- Chamalapura Location in Karnataka, India Chamalapura Chamalapura (India)
- Coordinates: 12°11′N 76°27′E﻿ / ﻿12.19°N 76.45°E
- Country: India
- State: Karnataka
- District: Mysore district

Government
- • Type: Panchayat raj
- • Body: Gram panchayat

Languages
- • Official: Kannada
- Time zone: UTC+5:30 (IST)
- Telephone code: 08229
- ISO 3166 code: IN-KA
- Vehicle registration: KA
- Website: karnataka.gov.in

= Chamalapura =

Chamalapura is a village situated in H D Kote Taluk (HD Kote), Mysore district, Karnataka, India.

==Location==
The nearest city to Chamalapura is Mysore. It is situated at an aerial distance of 15 km from Mysore. The distance through road would be around 30 km from the Mysore city.

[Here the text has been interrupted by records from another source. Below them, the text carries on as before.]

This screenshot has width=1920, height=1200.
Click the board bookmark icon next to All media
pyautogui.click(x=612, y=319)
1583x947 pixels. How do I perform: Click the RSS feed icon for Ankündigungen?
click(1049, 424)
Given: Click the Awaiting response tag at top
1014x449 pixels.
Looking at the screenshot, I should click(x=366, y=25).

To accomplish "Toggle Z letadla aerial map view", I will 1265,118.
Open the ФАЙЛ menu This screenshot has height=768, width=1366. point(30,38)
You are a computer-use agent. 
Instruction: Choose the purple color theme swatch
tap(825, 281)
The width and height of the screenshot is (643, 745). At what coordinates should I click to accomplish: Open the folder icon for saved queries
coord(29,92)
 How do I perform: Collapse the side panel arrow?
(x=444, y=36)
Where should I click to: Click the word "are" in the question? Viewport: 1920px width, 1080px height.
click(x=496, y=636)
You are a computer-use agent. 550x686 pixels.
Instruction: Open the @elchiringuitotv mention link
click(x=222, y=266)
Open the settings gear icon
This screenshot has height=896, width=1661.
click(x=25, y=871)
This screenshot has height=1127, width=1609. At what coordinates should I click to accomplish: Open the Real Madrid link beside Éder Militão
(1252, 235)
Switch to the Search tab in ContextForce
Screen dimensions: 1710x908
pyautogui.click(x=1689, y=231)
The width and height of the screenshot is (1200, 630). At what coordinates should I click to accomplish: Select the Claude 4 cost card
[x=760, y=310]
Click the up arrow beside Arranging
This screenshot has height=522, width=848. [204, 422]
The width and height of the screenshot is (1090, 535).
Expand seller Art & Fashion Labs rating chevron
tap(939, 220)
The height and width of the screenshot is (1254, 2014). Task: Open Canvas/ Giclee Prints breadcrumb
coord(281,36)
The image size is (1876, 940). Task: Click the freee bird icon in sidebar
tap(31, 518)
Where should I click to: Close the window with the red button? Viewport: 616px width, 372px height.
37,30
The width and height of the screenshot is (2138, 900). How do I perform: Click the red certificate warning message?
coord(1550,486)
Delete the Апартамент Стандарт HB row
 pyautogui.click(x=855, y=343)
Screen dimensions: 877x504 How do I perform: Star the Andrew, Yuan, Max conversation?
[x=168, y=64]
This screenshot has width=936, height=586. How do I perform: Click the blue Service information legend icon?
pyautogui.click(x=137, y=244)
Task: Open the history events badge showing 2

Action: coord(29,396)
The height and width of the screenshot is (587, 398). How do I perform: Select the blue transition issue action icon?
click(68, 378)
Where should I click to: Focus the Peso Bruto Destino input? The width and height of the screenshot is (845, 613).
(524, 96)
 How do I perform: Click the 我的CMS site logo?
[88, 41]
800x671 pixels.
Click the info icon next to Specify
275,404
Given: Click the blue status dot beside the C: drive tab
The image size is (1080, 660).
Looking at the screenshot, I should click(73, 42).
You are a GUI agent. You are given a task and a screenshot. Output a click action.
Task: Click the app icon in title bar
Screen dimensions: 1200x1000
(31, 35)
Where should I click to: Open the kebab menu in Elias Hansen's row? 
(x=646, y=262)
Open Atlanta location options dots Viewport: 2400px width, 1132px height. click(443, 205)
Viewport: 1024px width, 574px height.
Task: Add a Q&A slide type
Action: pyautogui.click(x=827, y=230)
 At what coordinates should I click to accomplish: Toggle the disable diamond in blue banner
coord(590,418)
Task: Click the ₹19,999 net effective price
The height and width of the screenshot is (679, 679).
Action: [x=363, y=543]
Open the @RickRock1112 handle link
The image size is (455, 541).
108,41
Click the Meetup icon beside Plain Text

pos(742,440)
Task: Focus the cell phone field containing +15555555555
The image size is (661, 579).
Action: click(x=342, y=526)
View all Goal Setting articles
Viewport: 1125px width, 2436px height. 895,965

The place can be reached by going towards SJCE college or All India Institute of Speech and Hearing or Bogadi. We have to then proceed on the Gaddige road. At about 25 km, we get a village called Halanahalli. We have to move forward by a kilometre or two and take a left turn. On travelling 5 km more, we reach Chamalapura.

==Thermal power station==
Government of Karnataka is trying to build a thermal power station in this rich soil area. This area is very near to Nagarahole National Park and Kabini river. Environmentalists are arguing that this project will surely pollute the surrounding flora and fauna. The people of Chamalapura are not ready to give up their lands. Citizens of mysore are also against this project. But the Government of Karnataka is backing this project by stating that it will generate electricity and make up for the shortage faced by Karnataka state. But the people against this project argue that Transmission Loss and robbery of electricity amounts to 40%. If this loss is controlled effectively, then there is no need for thermal power station.

The Government has argued that the land is barren and not fit for cultivation. Hence a project in this place is favourable. But going by the photos published in the newspapers, it can be well concluded that the land is very much fertile.